If a second request is issued on March 8, the complexion of CMX shareholder vote should shift significantly in favor of the CMX-CVS deal, although by no means will a positive outcome (for CVS) be guaranteed by a second request. As stated several times, CVS needs to make at least one more gesture towards CMX shareholders to secure approval of the merger transaction, even if the FTC does issue a second request in the CMX-ESRX review.

This publication continues to expect a second request for ESRX next week, despite ESRX's claims that it is working to clear the HSR review without further delays. There is simply too much evidence to suggest an extended FTC review, including the DOJ established difficulty in understanding the PBM industry (see December 19th entry), the fact that an ESRX-CMX combination will create the top PBM entity by quite a large margin, and the involvement of several state Attornies General who have openly expressed their concerns for the potential merger to federal regulators. In short, HSR clearance of CMX-ESRX would be a small miracle.

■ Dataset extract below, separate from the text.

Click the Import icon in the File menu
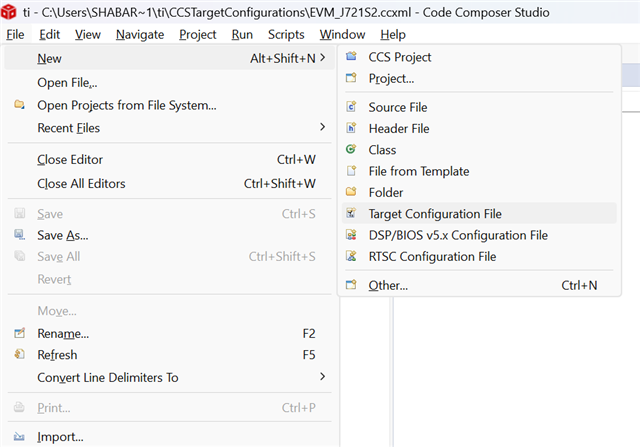 click(19, 437)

This publication also continues to foresee a successful completion of the CMX-CVS deal. This should occur on March 16 asssuming CVS, again, takes the necessary steps to secure CMX shareholder approval.

February 23, 2007 (5:10p) - DE Chancery Court Ruling

Delaware Chancery Court Judge William B. Chandler III has denied ESRX's and certain CMX shareholder's request to invalidate the $675 termination fee in the CMX-CVS merger agreement. Furthermore, Judge Chandler has rejected the plaintiff's injunction based on alleged CMX director misconduct.

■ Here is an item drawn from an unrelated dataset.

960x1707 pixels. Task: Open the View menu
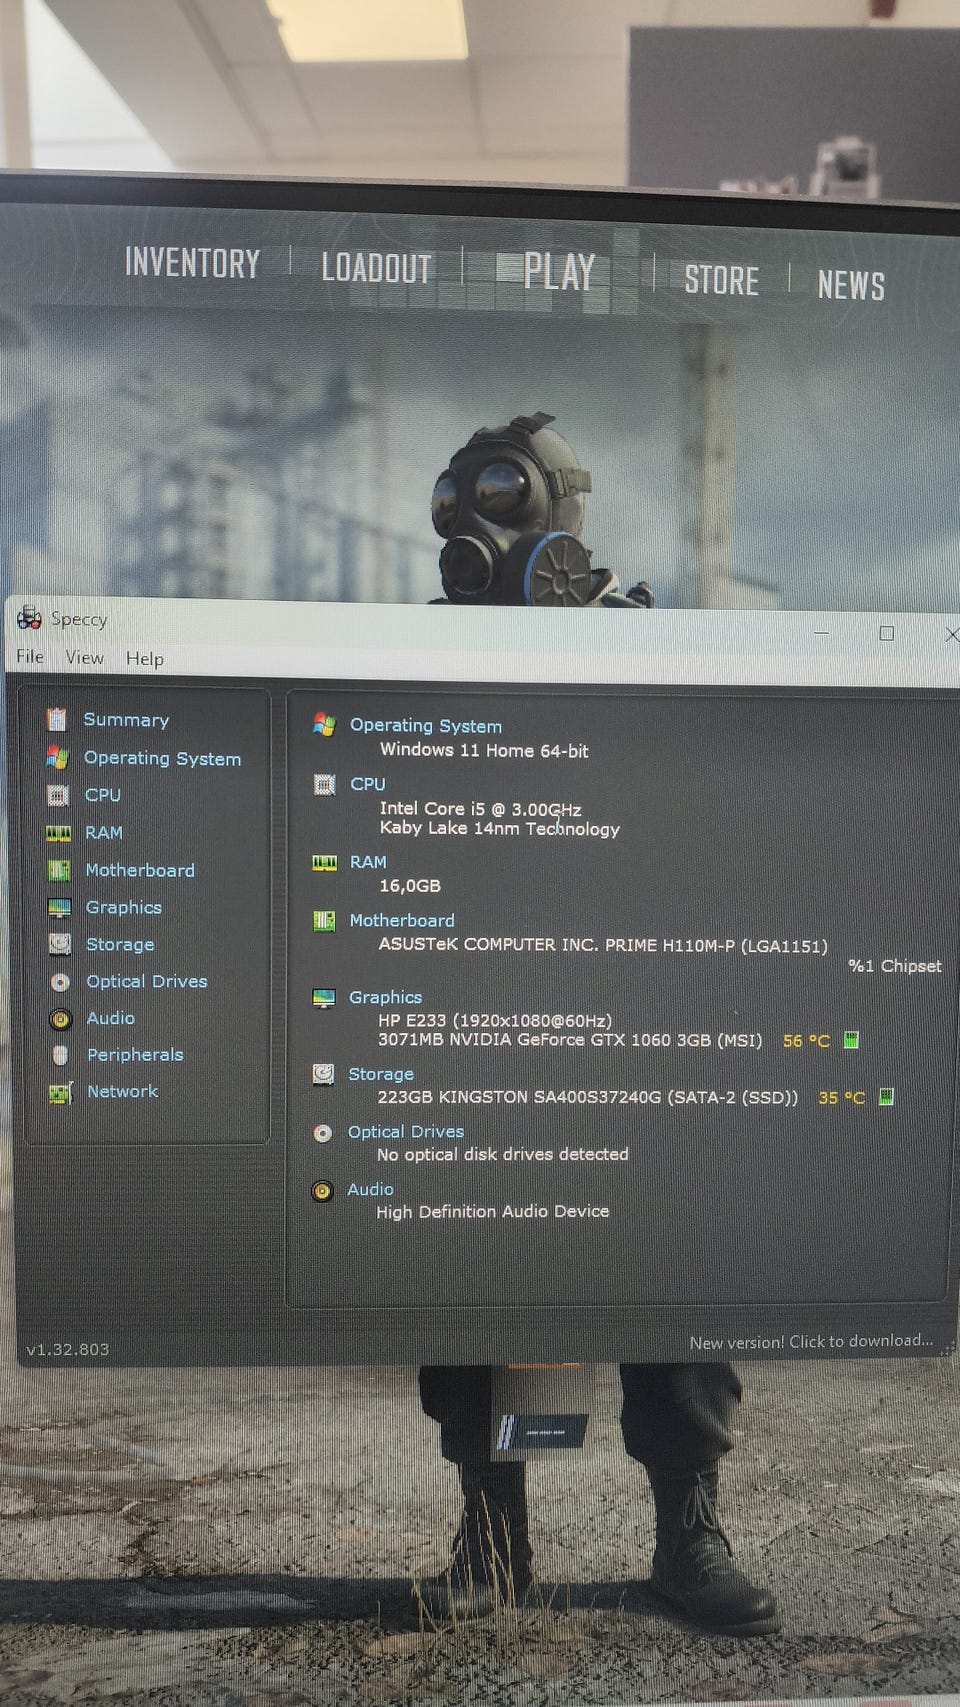85,657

Judge Chandler offered the following explanation for his decision:

"Although plaintiffs allege facts concerning the process by which the deal was negotiated that trouble the court, very few of their arguments suggest that I am in a better position than Caremark's shareholders to make the ultimate decision."

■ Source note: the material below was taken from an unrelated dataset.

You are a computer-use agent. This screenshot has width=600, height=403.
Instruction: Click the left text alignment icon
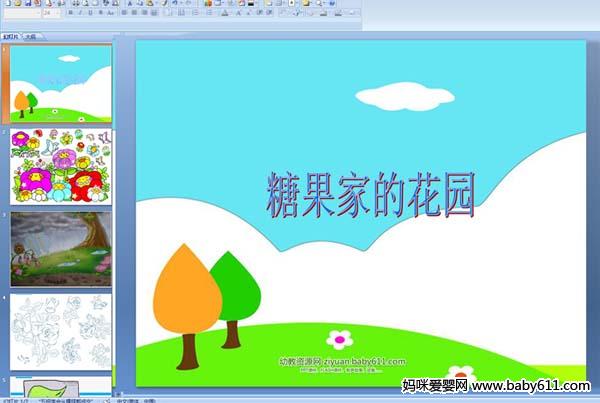pyautogui.click(x=126, y=14)
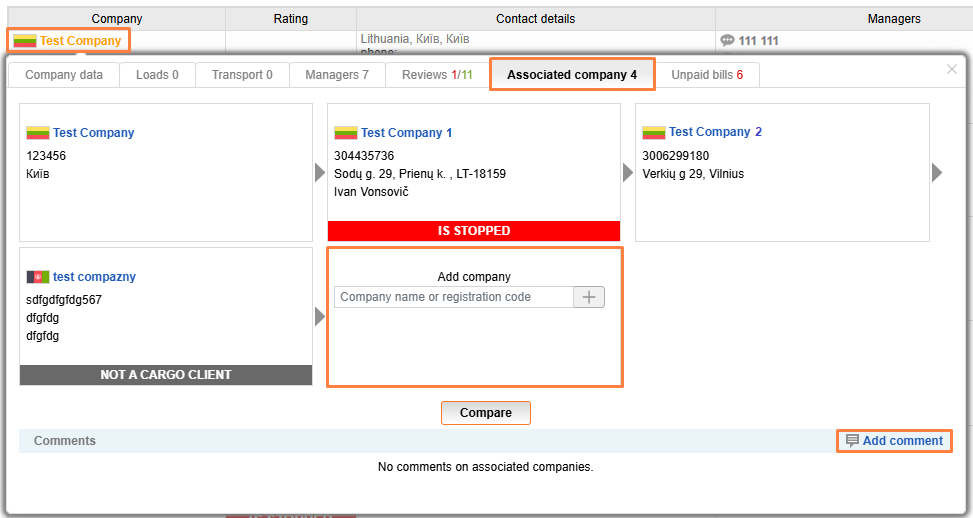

Chandler further ruled that the CMX shareholder meeting again be postponed for at least 20 days from disclosures regarding appraisal rights associated with the special dividend and certain fees paid to banks involved with merger transaction.

CMX is expected to provide the required disclosers very quickly -- probably before the end of next week -- allowing the special shareholder meeting to be re-scheduled in about the third week of March 2007.

February 22, 2007 (9:05a) - Status Report

Two secondary matters worth mentioning from yesterday: CMX released a very positive earnings report for Q4 2006 and Medco stated that it has no interest in entering this situation as a bidder for CMX.

The latter is not a shock, yet interesting in that it highlights Medco's perception that the offers for CMX are already well above the company's actual value. And perhaps it also indicates Medco's awareness of probably competition concerns in any potential CMX-Medco transaction.

The first item, also not terribly surprising, will hopefully solidify CVS's resolve to complete the deal by increasing its offer to the point of at least matching the current ESRX offer. Although there is currently no indication that CVS intends to do this, CMX's earnings report coupled with the current Delawar legal proceedings should motivate the company into taking positive, definitive steps to successfully end this transaction.

February 20, 2007 (9:00a) - DE Chancery Court Status

Delaware Chancery Court Judge William B. Chandler III withheld a decision in this case until at least this Friday, February 23.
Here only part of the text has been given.